Leonardo da Vinci’s St John the Baptist has this week begun its journey from the Louvre, Paris, to the Louvre Abu Dhabi. The Italian renaissance masterpiece will hang in the Middle East for two years, following the previous loan in 2017 of the Paris Louvre’s Leonardo, La Belle Ferronniere. The earlier loan marked the Abu Dhabi gallery’s first anniversary and the present picture’s relocation celebrates its fifth.
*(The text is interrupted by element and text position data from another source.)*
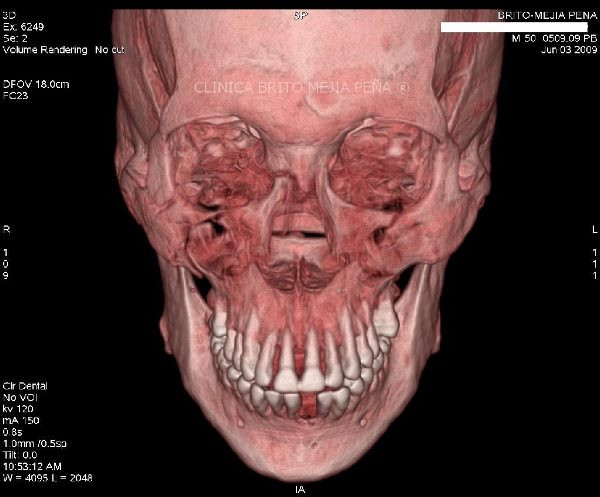Click the "FC23" filter annotation
The width and height of the screenshot is (600, 497).
point(15,97)
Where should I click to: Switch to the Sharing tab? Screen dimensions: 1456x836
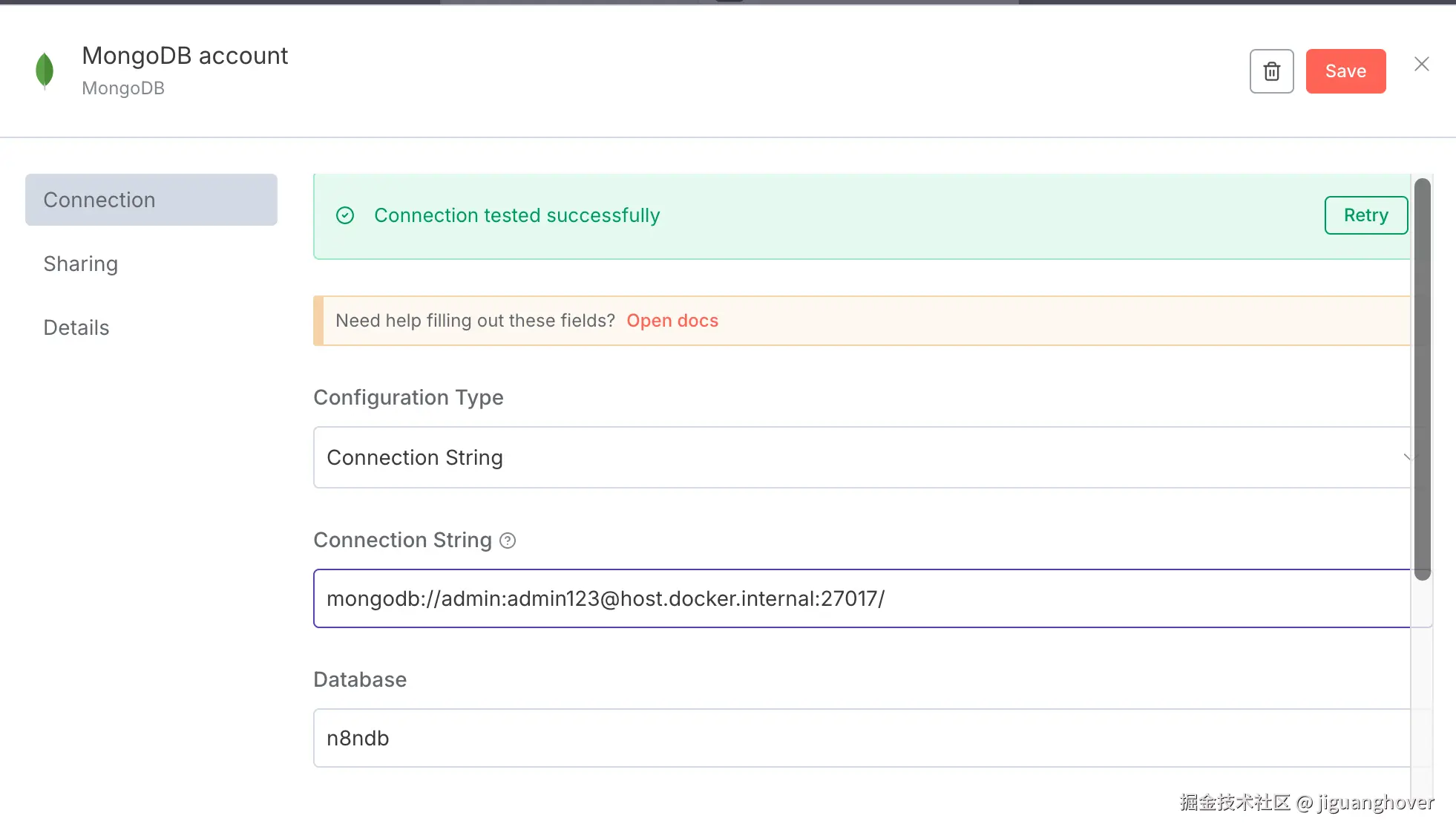(x=81, y=264)
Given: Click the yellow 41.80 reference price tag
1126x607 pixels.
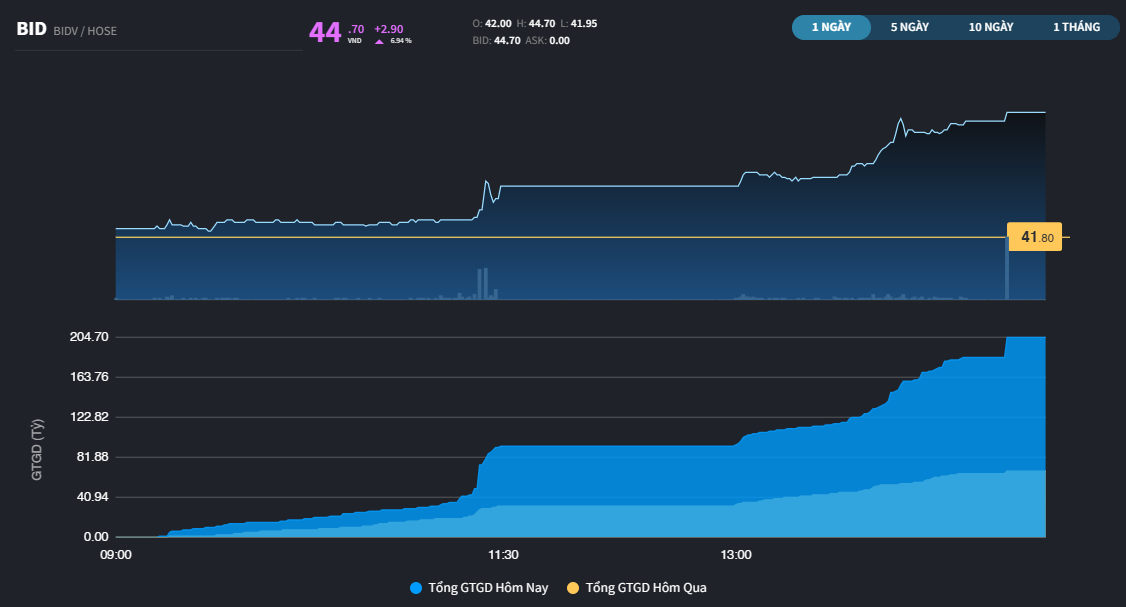Looking at the screenshot, I should pos(1035,237).
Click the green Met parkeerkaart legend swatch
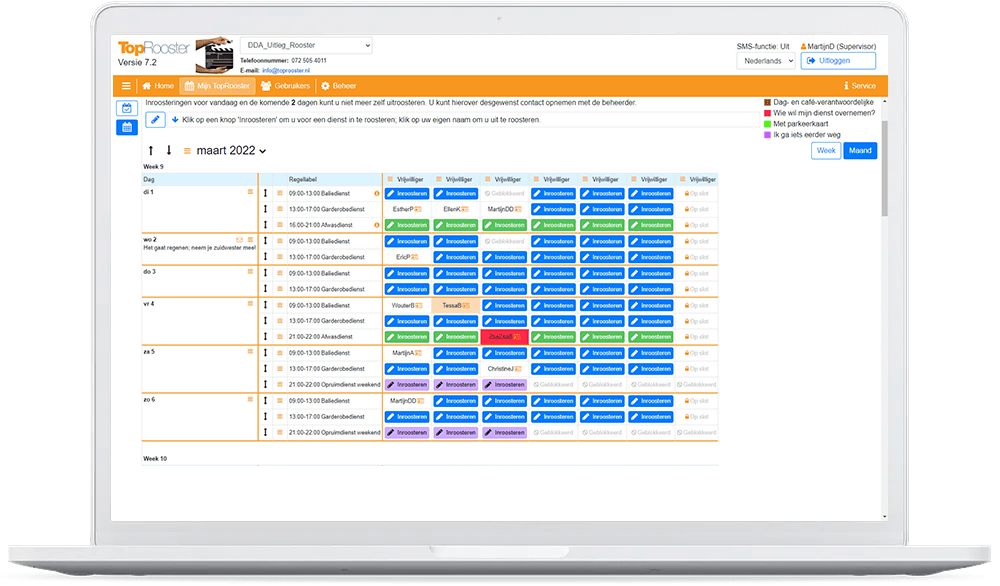 point(767,123)
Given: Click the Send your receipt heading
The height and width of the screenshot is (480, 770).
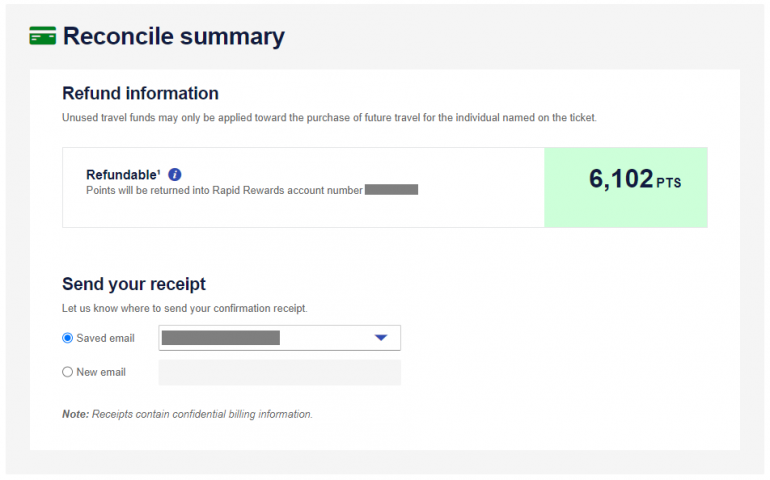Looking at the screenshot, I should tap(134, 284).
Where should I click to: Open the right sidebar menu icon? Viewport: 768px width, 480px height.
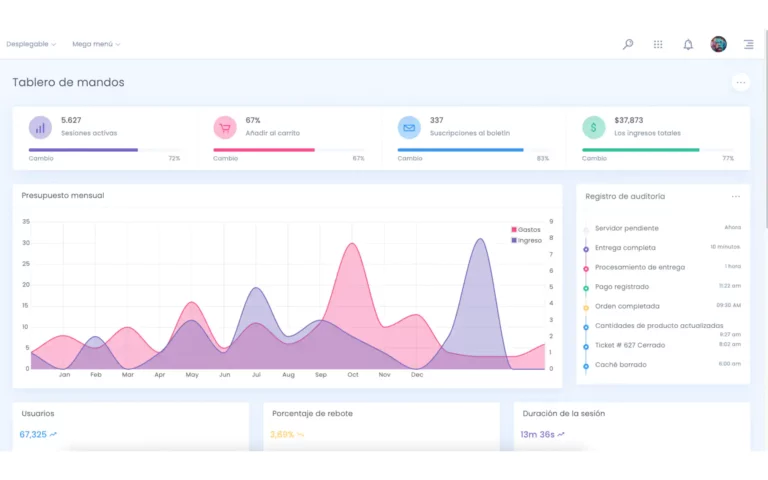point(748,44)
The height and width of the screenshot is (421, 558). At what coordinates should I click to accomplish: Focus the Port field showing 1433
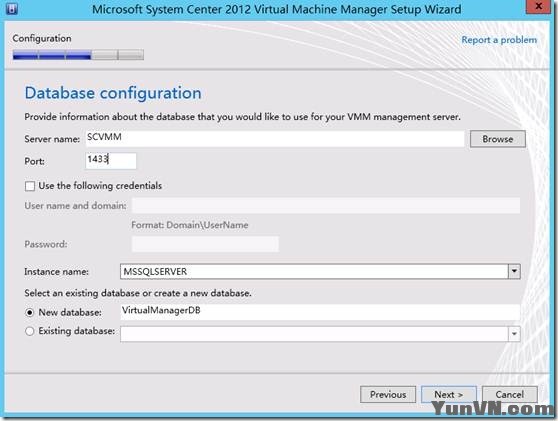pyautogui.click(x=111, y=161)
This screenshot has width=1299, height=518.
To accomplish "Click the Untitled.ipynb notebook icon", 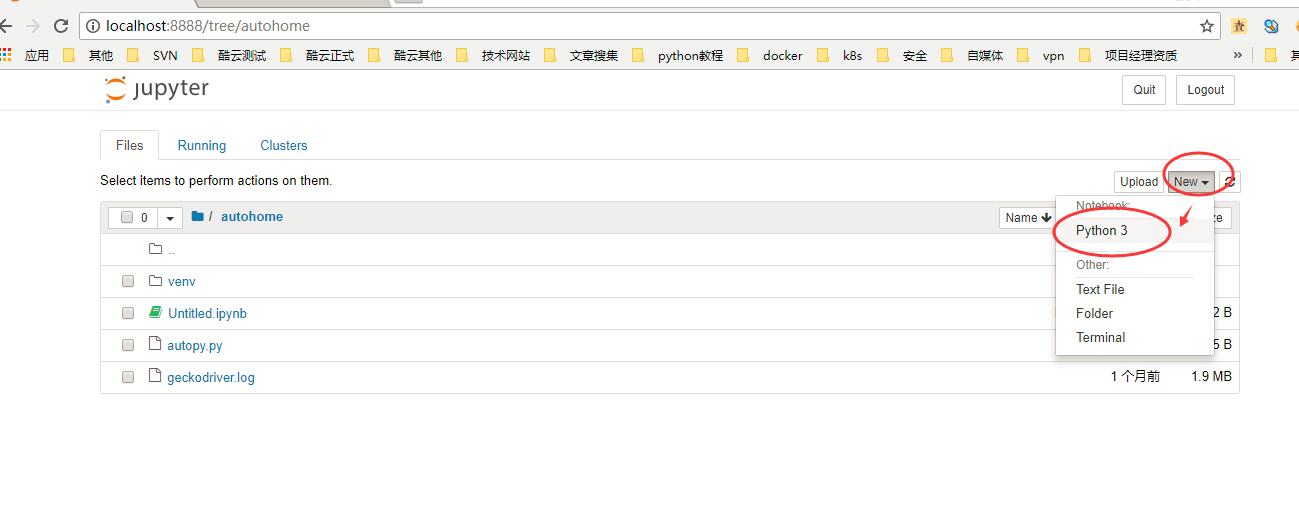I will 155,313.
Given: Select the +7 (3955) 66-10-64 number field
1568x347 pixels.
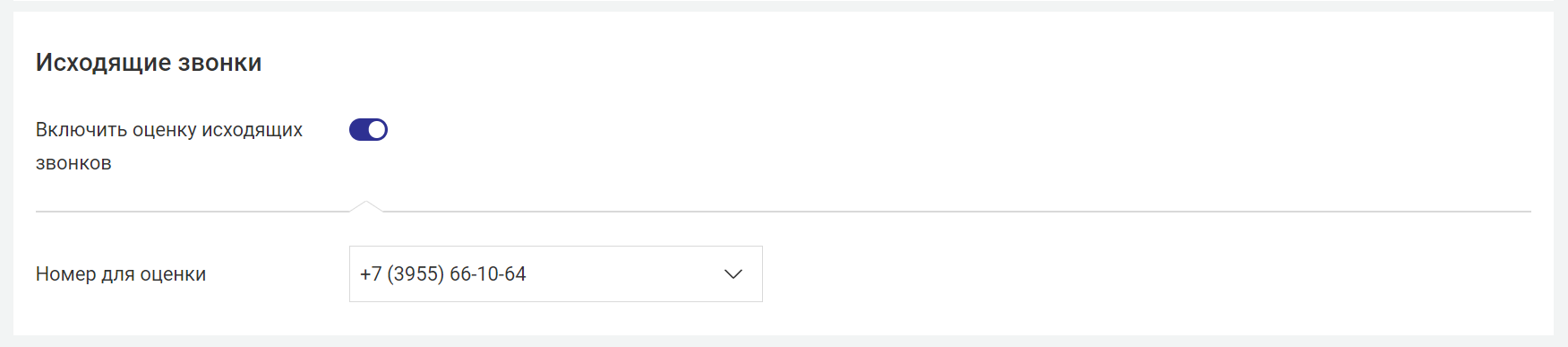Looking at the screenshot, I should point(555,274).
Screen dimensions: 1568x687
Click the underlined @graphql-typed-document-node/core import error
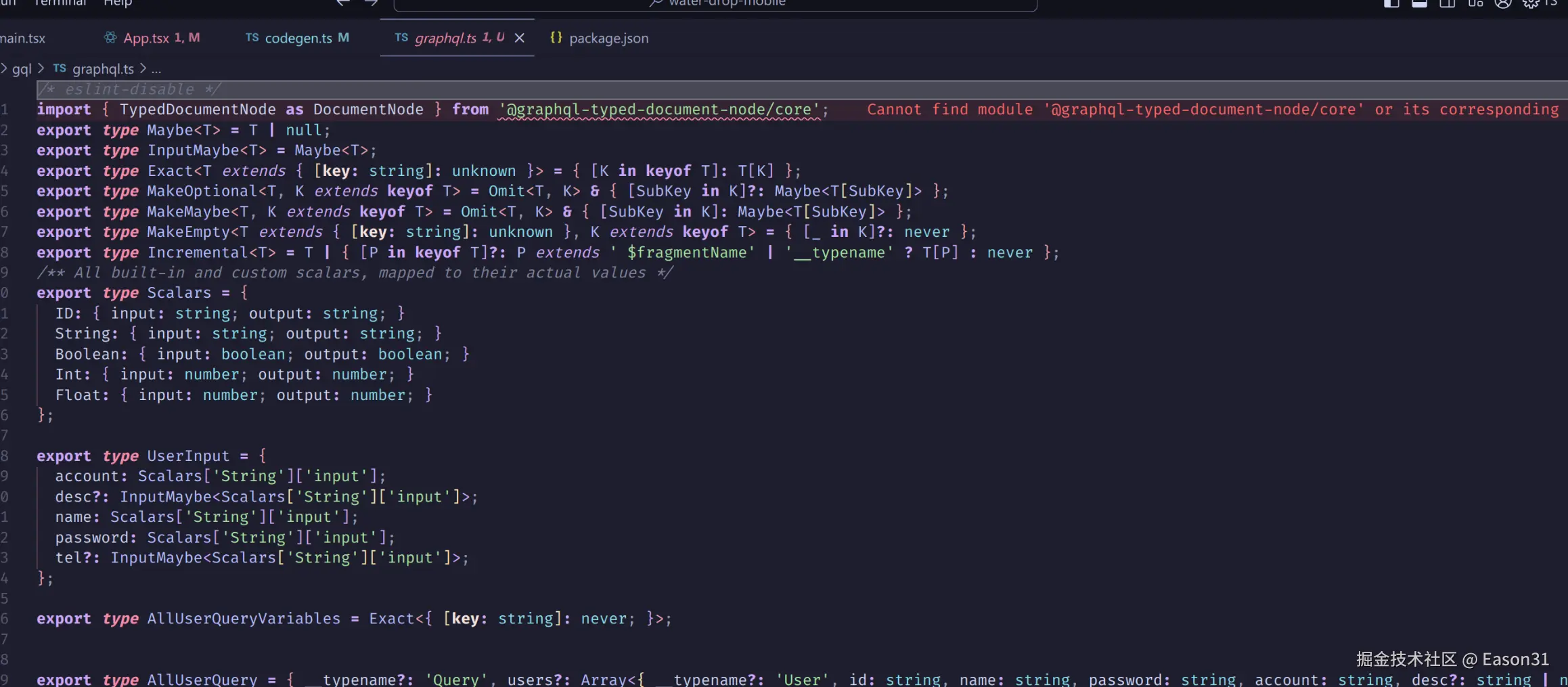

The painting is both a preeminent example of Leonardo’s signature ‘smoky’ sfumato technique and is also an early example of the kind of chiaroscuro so ubiquitous in Italian painting of the later 16th and 17th centuries. These painterly effects have become all the more apparent in recent years as, in 2016, the picture was cleaned for the first time since 1802, with fifteen layers of discoloured varnish being removed in the process.
Although many in Paris are sad to see this picture leave France, surely the desert is the natural habitat for this wandering, hairshirt wearing, locust easting Saint?
Sotheby’s London recently sold, in their July 2022 ‘Master Works on Paper from Five Centuries’ sale, a chalk drawing after Leonardo’s Last Supper of The Head of Saint John the Evangelist, for £189,000.